YOU read it here first: Hong Kong is to computer disks what the Golden Triangle is to heroin.
According to the European Commission (EC), Hong Kong is being used as a front to flood the world with cheap Chinese computer disks so they can evade anti-dumping duties.
The EC this week said it was going to look into allegations that manufacturers from China, Taiwan and Japan are diverting their products so it appeared they originated in other countries, after heavy dumping duties were imposed on them in 1993.
According to the Committee of European Diskette Manufacturers (Diksma), Hong Kong, Macau, Canada, India, Indonesia, Malaysia, the Philippines, Singapore and Thailand have been cynically used as transshipment points, performing a minor role in the disk manufacturing process to justify a change of export origin.
Diksma would not say something like that just to protect its own market share from competition in what is becoming a tough high-volume, razor-thin margin business.

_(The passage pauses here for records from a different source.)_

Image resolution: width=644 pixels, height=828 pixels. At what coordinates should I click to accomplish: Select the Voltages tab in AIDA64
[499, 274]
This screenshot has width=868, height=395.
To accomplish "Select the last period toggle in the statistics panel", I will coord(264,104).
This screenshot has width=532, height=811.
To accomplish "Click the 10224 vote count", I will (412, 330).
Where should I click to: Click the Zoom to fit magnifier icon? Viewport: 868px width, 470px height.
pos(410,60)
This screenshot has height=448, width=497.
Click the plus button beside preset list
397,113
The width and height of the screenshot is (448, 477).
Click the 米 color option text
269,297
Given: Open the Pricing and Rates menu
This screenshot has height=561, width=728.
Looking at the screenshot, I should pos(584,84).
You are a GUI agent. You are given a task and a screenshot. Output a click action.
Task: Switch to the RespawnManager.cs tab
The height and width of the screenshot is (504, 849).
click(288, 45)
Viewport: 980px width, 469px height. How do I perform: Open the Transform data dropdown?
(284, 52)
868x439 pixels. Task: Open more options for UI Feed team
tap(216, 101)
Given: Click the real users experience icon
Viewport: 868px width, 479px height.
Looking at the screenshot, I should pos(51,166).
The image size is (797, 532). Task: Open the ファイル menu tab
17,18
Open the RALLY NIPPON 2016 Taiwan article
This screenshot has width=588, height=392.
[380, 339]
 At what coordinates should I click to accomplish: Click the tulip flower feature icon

If there's one thing that can be said of the European Union and units thereof, it has always been one to promote a free market, the total abolition of tariffs, agricultural subsidies, and an end to the building of ludicrously highly-priced military hardware designed to prop up an ailing military industrial complex.
Anyway, Diksma says that while imports from China and Taiwan fell to four per cent of market share in 1994 from 20 per cent in 1992, the combined market share of the alleged front countries rose to 36 per cent in 1994, from 21 per cent in 1992.